Sunday, March 22, 2015

Scrounge

Curt was one of those guys that just sort of fall into your life. We had enough in common that we could hang out and enough not in common that it wouldn't be a daily thing. But when we were both stood up or unattached on a Friday or Saturday night, somehow we would end up together, usually in my parent's den, watching TV and drinking my dad's cheap, and I do mean cheap, beer. He would get the generic beer from the store that came in a white can that said BEER on it, or, god forbid, those little 10 ounce bottles of Lucky or Schaefer. Curt and I would sit back there and drink that crap all night long, with an occasional stop out in the back yard to smoke a little pot.
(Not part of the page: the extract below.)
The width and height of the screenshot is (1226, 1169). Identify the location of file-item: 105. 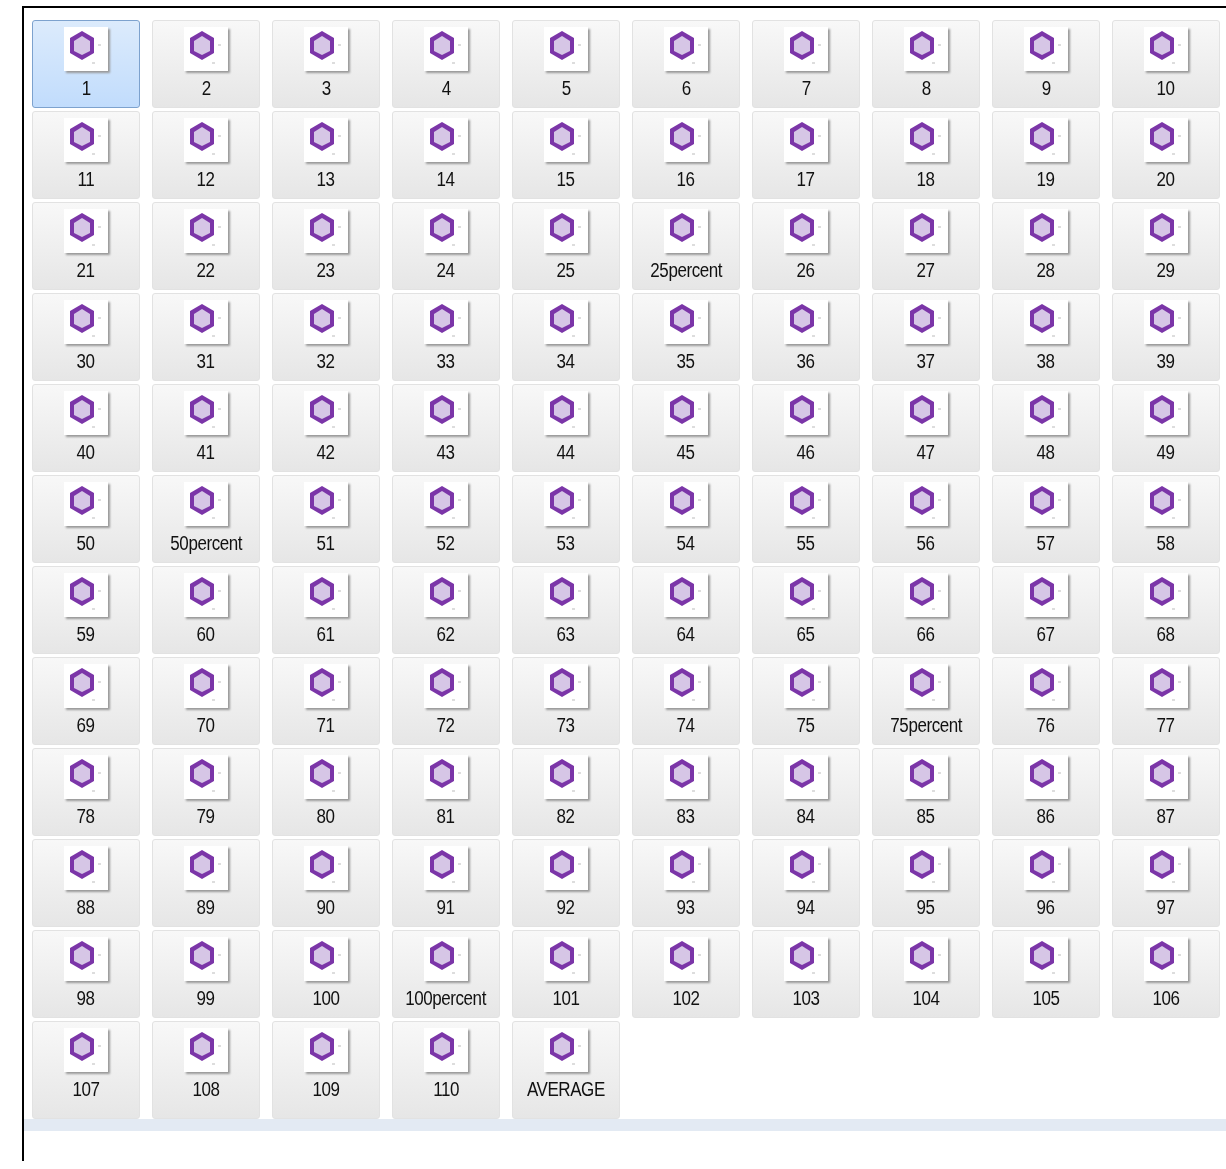
(1046, 974).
We both drew, though Curt was more into the "high art of it all" and I was just trying to put together a comic book. We would watch bad TV, drink bad beer, talk about the ladies we were not fornicating with and draw stuff. We would fold an 8 1/2 by 11 inch piece of paper in half and then fold it again to make four 8 1/2 by 2 3/4 inch panels. One of us would start out and draw a character from their head to their shoulders, then mark on the next quarter page where the shoulders ended, then fold the paper over to the next blank panel and hand it off. The new artist would draw a character from the shoulders to their waist, mark the next panel and fold it over again. The first guy would then draw the waist to the knees and mark them and the other guy would draw the bottom of the legs and any foreground he wanted.
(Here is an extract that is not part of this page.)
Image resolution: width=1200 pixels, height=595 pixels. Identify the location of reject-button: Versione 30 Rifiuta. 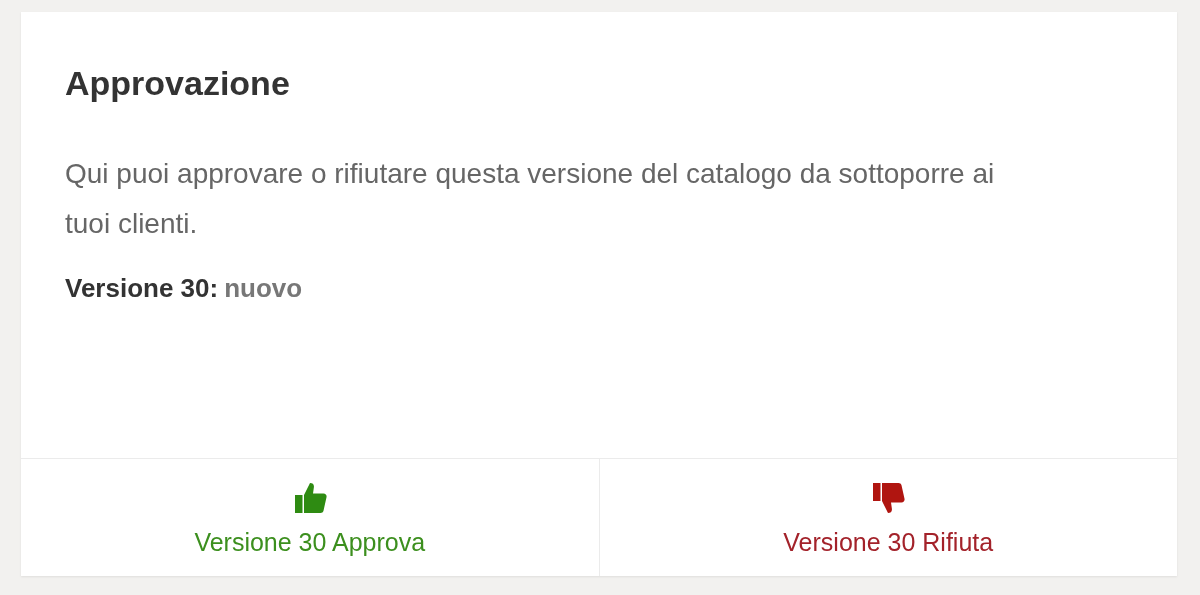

Then we would have an unveiling of our masterpiece. OK, we would usually go out and take a hit off the joint first, but we would eventually get back the unveiling. Sometimes it was real strange what we had drawn. It was a way to pass the time with no female companionship as it were. I kind of liked those times, even if I wasn't getting any. The only thing I didn't like was how cheap Curt was. OK, we were both drinking my dad's beer, but Curt would smoke my cigarettes.

"Hey man, can I bum a smoke?"

"Hey dude, you got an extra smoke?"

He stopped asking that one once I started replying, "No Curt, they only put 20 in this pack."

Strange good times from my youth that would have been a whole lot better if Curt was not such a scrounge.

Copyright 2015 Barry Keller. All rights reserved.

Wednesday, March 11, 2015

Impressions

Growing up I was always breaking things, so much so that I considered myself to be a real schlemiel and I was so unlucky I felt like an honest schlimazel. Of course, not being Jewish, I never used those words to describe me. No, I just felt I was the focal point of bad luck and the epitome of clumsiness and it embarrassed the hell out of me.

I remember my parents bought a glass-top table for the dining room and one day I was leaning on it and the glass shattered. I felt mortified and I remember going to my room and crying for what seemed like hours about it, my mother coming in every now and then to say it was not my fault, just an accident. But I knew. I was so embarrassed, it was my bad luck.

I remember later playing whiffle ball at a friend’s house where we had made a baseball diamond in his side yard, with wooden bases and how I hit a home run and in running the bases I cracked home plate in two when I stepped on it. They called me a cloddish, clumsy oaf. I was embarrassed, but I didn't cry in front of them, I waited till I went to bed that night for that. I was a schlemiel and a schlimazel, and it seemed like my childhood was a long list of embarrassing events strung together, a gauntlet of humiliation that I had to traverse to reach adulthood.

I remember the first time I met my fiancé's parents. It was at a high-end restaurant and they had gotten there first. They both stood as we approached the table and Tina said, "Daddy, this is Tony. Tony, my Father." He had one of those firm let's-just-see-what-the-hell-you-are-made-of handshakes that try to crack your fingers, but I was prepared for that and gave as good as I got. I think he was impressed.

Tina's mother was a rare, stunning beauty, almost regal in looks and demeanor. "Momma, this is Tony. Tony, my Mother." She had a presence about her. I almost felt I should take her hand and kiss it, but I didn't. Instead I bent slightly at the waist and shook her hand gently and as I did so, I broke wind.